The edge of sound has its own audience.
With Sunn O))) Stephen O’Malley explored the limits of volume and the characteristics of sound as a physical presence. Perhaps because of the lengthy gestation periods required for each Sunn O))) record O’Malley has diversified into records labels, side projects and art commissions. Speaking to Trebuchet he discussed album cover art and his latest find.
Stephen O’Malley: It’s funny that the people that I release music of are quite shy about releasing music with them on the cover. I commissioned our friend Russell MacEwan to do the cover for this Indian musician that I’m releasing, and when they saw the portrait, his son – as the guy has passed away now – was really happy. For him it was his father, it was a great portrait of his deceased father, so that was cool.
Russell was asking me, “What do you think of this? What do you think of that?” He was very straightforward about the process and any requests I had about format, and then the next day there was a new version. I like to put portraits on the covers of the music I’m releasing. People are very interesting to look at. The music could be far out or whatever, so it could be anyone.
Often it’s kind of shocking to see that there’s a human involved and the human kind of looks like someone you know but they’re able to make this type of music.
It’s rumoured you’re releasing some non-western music soon, can you tell us more?
Zia Mohiuddin Dagar comes from a family that makes Dhrupad music, which is Hindustani music from the north west of India. The Dagars are a musical family, so they have a sort of clan mentality about music, like a school. Historically it’s been around for around thirty generations and Mohiuddin and his brother are two people from the Dagar family who were able to come up in the ’60s and ’70s as players, so they were able to become commercial players rather than relying on patronage.
Can you imagine switching the purpose of your music to a commercial setting?
I have zero experience in the monarchy system as it relates to music, or patronage. It’s a very different thing. It’s fascinating coming from the USA, which has a pull-yourself-up-by-your-bootstraps attitude, and thinking about working in a different way. The main thing is that they continued as teachers passing on music. His generation started teaching more people who were from outside of the family but also not even Indian.
Mohiuddin ended up teaching in a university in my hometown of Seattle in the ’70s and ’80s, and one of his students is a guy named Jeff Lewis, who played the same instrument as his master, and now he’s the American guy that takes care of their business. It turns out he lives close to my parents, which is a small-world coincidence! He was teaching ethnomusicology at this university for a while, so he’d collected this massive archive of Dagar music.

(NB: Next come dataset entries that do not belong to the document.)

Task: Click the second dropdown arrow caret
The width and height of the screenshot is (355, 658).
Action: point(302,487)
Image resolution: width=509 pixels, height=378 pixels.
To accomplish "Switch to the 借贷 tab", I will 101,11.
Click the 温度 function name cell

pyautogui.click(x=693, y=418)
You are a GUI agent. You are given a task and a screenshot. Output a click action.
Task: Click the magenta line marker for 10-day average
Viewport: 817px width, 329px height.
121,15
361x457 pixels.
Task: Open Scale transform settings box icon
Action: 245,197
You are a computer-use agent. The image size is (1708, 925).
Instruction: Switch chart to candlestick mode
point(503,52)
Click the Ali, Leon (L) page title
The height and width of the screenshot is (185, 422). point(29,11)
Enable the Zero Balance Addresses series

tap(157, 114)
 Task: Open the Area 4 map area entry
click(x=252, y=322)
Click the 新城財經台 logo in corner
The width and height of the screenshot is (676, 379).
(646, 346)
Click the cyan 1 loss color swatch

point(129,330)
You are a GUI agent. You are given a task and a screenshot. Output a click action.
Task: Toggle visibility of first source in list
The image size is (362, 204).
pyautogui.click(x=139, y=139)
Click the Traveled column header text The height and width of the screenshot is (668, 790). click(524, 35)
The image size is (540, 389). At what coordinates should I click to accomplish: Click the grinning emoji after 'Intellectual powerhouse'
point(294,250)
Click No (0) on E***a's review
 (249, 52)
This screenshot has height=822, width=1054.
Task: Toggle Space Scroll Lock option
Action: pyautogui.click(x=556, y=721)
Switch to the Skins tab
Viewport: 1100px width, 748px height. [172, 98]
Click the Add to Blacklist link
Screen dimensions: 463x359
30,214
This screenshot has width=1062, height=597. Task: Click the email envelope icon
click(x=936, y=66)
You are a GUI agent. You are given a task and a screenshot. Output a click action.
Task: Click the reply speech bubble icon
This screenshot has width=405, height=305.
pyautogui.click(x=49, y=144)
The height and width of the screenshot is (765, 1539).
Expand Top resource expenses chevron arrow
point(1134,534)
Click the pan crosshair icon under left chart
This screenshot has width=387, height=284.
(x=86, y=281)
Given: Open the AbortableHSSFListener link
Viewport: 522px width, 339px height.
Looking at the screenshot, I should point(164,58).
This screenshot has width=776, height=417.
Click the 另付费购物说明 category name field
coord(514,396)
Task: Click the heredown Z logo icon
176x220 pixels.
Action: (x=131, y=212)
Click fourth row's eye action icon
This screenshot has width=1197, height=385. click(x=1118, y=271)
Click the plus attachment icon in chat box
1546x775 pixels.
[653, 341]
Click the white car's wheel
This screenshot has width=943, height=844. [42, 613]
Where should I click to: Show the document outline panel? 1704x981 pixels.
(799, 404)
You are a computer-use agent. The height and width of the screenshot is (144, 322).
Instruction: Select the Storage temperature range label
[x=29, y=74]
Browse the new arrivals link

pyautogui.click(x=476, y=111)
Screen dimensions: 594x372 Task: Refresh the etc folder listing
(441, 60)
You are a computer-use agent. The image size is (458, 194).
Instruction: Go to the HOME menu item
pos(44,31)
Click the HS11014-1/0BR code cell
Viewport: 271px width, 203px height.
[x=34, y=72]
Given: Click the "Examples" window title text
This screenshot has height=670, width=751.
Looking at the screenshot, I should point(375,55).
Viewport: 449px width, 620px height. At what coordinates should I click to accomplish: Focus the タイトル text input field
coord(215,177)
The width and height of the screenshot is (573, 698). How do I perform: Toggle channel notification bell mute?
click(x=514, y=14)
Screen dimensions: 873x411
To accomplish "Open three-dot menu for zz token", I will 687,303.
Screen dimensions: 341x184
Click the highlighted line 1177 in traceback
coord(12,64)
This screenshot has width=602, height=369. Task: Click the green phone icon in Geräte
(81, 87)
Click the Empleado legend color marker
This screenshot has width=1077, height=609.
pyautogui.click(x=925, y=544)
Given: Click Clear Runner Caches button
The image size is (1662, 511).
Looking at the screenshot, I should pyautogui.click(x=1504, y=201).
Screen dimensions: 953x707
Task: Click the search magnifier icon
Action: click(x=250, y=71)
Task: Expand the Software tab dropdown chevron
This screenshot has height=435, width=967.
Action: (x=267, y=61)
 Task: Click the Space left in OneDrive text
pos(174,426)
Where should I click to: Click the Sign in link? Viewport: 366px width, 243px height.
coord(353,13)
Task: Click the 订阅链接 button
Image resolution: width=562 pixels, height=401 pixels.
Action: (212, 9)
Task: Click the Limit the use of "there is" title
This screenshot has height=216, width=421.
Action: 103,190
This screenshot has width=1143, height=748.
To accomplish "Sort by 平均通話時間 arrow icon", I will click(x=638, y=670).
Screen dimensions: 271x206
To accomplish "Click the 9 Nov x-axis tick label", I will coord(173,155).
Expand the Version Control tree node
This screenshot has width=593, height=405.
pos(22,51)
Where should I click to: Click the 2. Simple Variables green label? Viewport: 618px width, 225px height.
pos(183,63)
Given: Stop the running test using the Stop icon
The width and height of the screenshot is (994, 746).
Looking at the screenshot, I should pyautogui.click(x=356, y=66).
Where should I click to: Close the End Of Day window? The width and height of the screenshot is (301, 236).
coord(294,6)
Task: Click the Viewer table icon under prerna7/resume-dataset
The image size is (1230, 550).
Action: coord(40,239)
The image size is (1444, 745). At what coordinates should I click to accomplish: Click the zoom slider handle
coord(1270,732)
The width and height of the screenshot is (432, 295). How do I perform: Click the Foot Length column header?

I’d found Mohiuddin randomly through a CD listening to Hindustani music and then a friend introduced me to the rudra veena, which is the instrument that he played. It’s kind of like a bass sitar. It’s a melodic instrument but has a lot of drone in it; the whole thing about Dhrupad music is that it’s microtonal music. It’s usually played with the tambor as an accompaniment. I got hooked on it. I started trying to find as much music that used it as I could, which led me to him as he was the main guy for that instrument at that time.
There was one CD where it says Live at the University of Washington: I went to that university myself. Then I figured out that he lived in Seattle, which was interesting, and tried to license his music right from one of the companies that pressed the CD I liked. I wanted to re-release on vinyl because the original vinyl, released in the ’70s, is really hard to find. I think the people that love vinyl, and even the people who like my music or my label, will get really turned on by these pieces. I just stuck my foot into this little world of Hindustani classical music. It’s really territorial, which is quite funny. I’ve been told, “No way, you can’t have the rights; there is no way that this is going to work, you should go away, you don’t anything about this stuff.” I’m just a metalhead music fan who likes experimental music!
Anyway, someone gave me Jeff Lewis’s address, the main student of Dagar. So I was wondering whether I should even bother, after having such a terrible experience. But in the end I thought I’d be punk rock about it. And so, like the other collaborations I do, I wrote to him and he was super-friendly. He thought it was great that I’d discovered this music and thought it was a great idea and said that he’d love to help, as it’d be great if more of this music was published and more people heard it. He suggested that I check out the enthnomusicology library, and called them himself to ask them if they could send me some music to I could listen to the archive. So they sent me an insane amount of music – something like fifty concerts over thirty years. I was amazed. I receive this treasure chest of music. I went from having a few CDs to having this massive collection.
Jeff said: “I like your approach. Why don’t you listen to this stuff and tell me what appeals to you, rather than me coming to you with suggestions as a player and someone from that world?” That process took about two years and now here we are! I’m releasing this stuff at the end of the year. It’ll be two double LPs at the same time and hopefully some other stuff later.